Australian technology news, reviews, and guides to help you
Australian technology news, reviews, and guides to help you

How to use WHOIS to analyse scams

Scammers are getting more convincing, but if you need a tool to unmask their cons, a simple domain check might be it.

The holidays won’t stop the scams, as indicated by our inboxes. Email and SMS have been a constant target for cybercriminals, and we’re not the only ones, as scammers look for more convincing ways to trick you.

A colleague recently popped up with one to kickstart the new year that was rather convincing, using the fake SMS ID scammers can trigger from online SMS sending services, and even registering a website domain that looked a little convincing, as well.

The scam, which fakes a two-factor code being sent, seems to suggest someone has authorised a verification code in your name, and this is the way to check if it was you.

For some, it may be a little convincing, but there is a way we can unmask this scammer, simply by going behind the scenes of that link they’ve used.

WHOIS can be your friend

Every time someone registers a website domain — the www dot whatever — they have to enter some details.
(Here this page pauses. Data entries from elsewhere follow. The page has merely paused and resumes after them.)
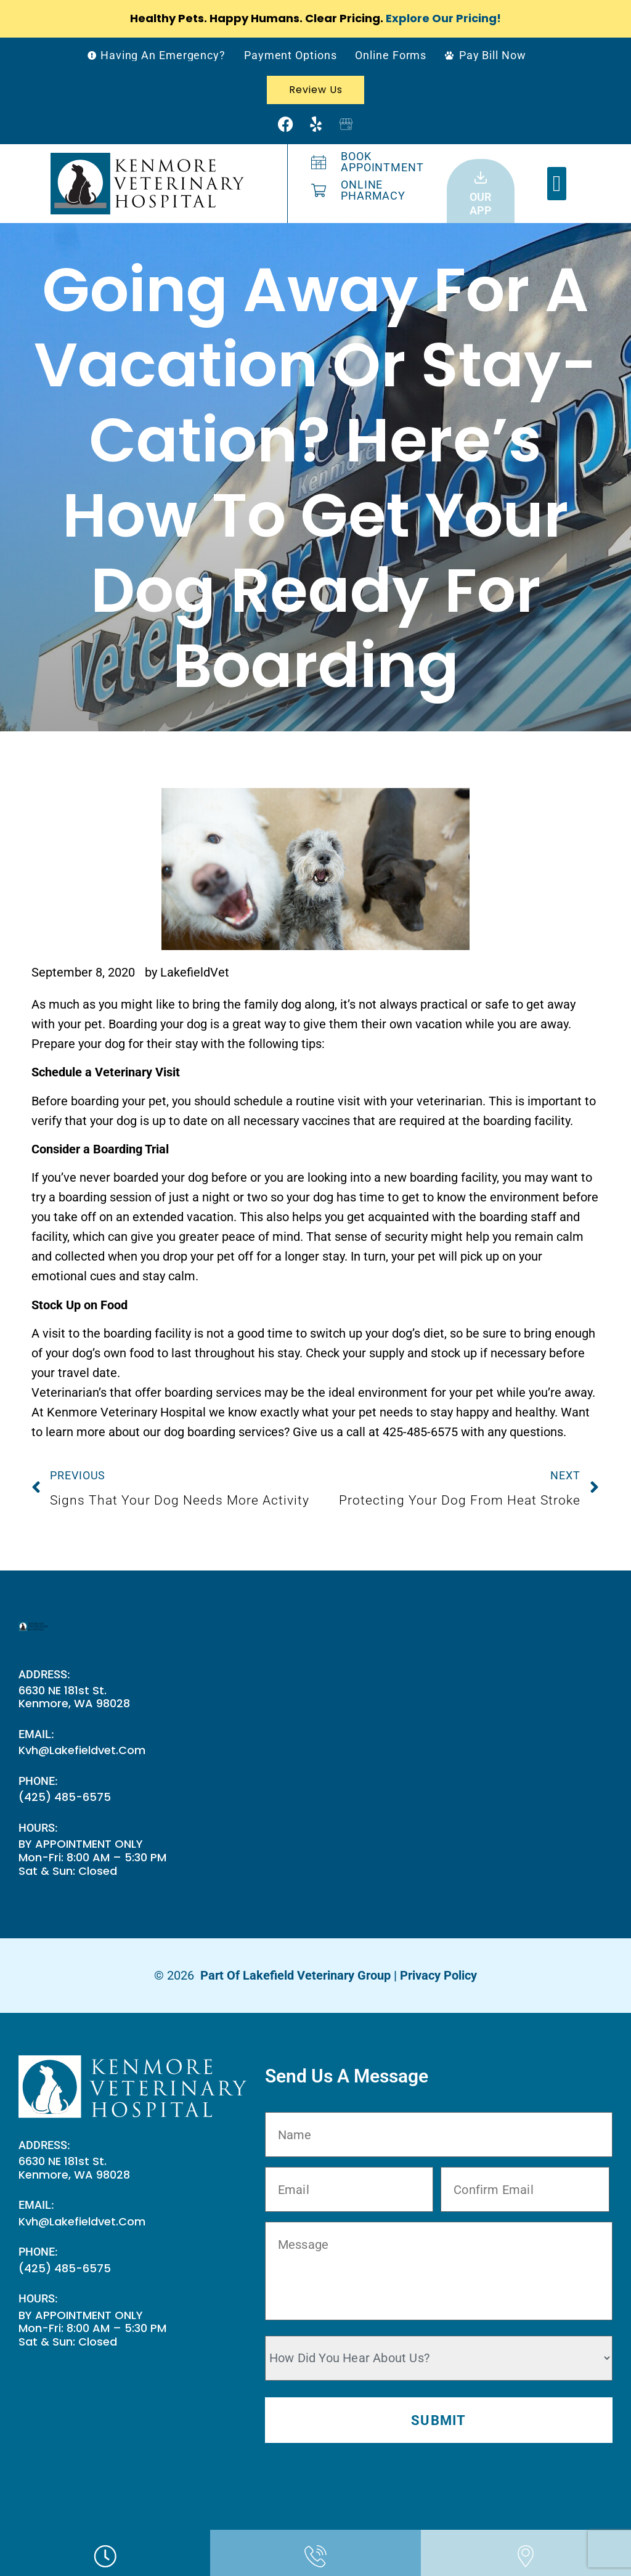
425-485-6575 (420, 1431)
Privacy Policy (438, 1975)
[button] (556, 183)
One is what they’ll pay, obviously because these things aren’t free, but the other set of details is who is doing it.

You can set these to private, mind you, and registration companies will redact them, but typically an actual business will include them. Banks will include them. Financial institutions will include them. Publishers worth something will include details.

Not everyone will, and scammers will typically opt for privacy and redact. And sometimes, they may even just ignore it all the same, and leave their details.
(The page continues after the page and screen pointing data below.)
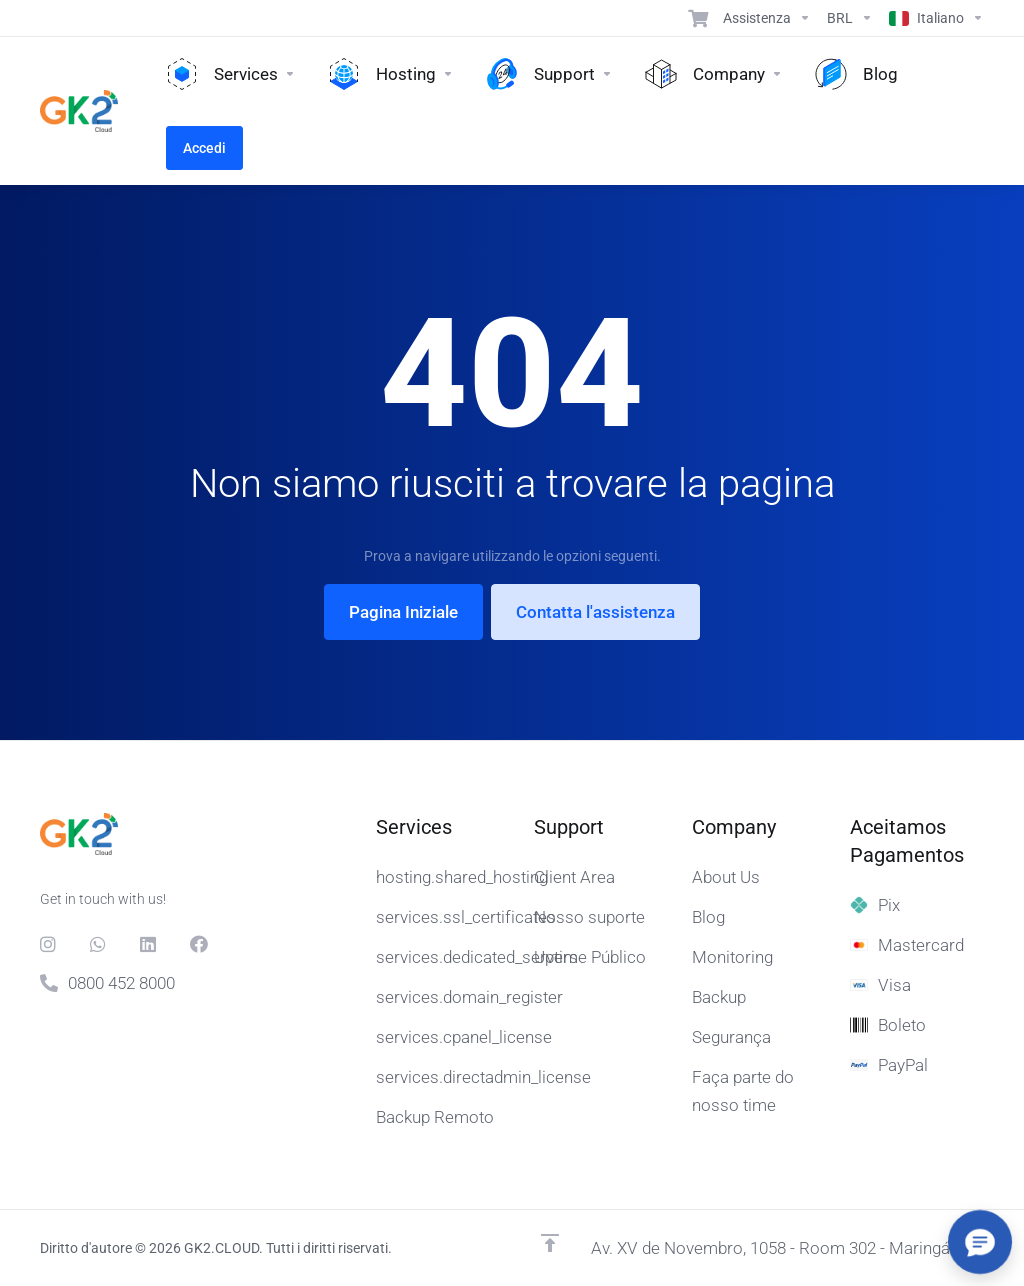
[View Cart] (698, 18)
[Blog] (856, 74)
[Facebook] (199, 944)
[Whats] (99, 944)
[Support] (767, 18)
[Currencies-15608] (850, 18)
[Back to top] (550, 1243)
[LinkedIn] (149, 944)
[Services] (231, 74)
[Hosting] (391, 74)
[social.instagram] (49, 944)
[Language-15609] (932, 18)
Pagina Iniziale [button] (403, 612)
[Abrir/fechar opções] (980, 1242)
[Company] (714, 74)
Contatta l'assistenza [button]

However, because these details are available in some form for every domain name in existence, you can compare the real website versus the one that has been sent to you, and see if they line up. They almost never will.

Most web domain registration companies offer access to a tool called “WHOIS”, which checks on the registration details of a website name. You can find it on pretty much any registrar, and if you have a Mac, you can also access Terminal (hit the magnifying glass and type in “Terminal”), and then type in “whois” followed by the domain you want to check out.

However you use WHOIS, and it can tell you who has registered the site you’re looking up, and then you can compare it to the actual site.

For instance, we checked out the scam site’s WHOIS details versus the real ANZ banks registration details using CrazyDomains’ WHOIS checker. One is redacted as expected, and the other looks a little more authentic.

Scammers can be convincing, but you have ways to check

It’s worth noting that while scammers are always looking for ways to convince you of their legitimacy, most are relying on the idea of urgency and that you’ll click without checking.

Scams are at their most effective when we trust the urgency they impart, but that’s also why you shouldn’t. Your phone number and email are not sacred, and it’s very likely your information has been leaked or guessed at one point, with criminals interested in your details as a financial reward.

Clicking on scams like these throws you down a complex rabbit hole, potentially exposing you to phishing sites, which are deliberately built to deceive. Fake versions of real websites, phishing sites are one of the key tactics scammers use to get you to hand over real details, after starting the deception using emails and text messages worded to appear real.

However a little bit of research and education can save you, and even without visiting the link — by looking at the URL a message is trying to direct you to — can tell you whether it is worth investing any time in at all.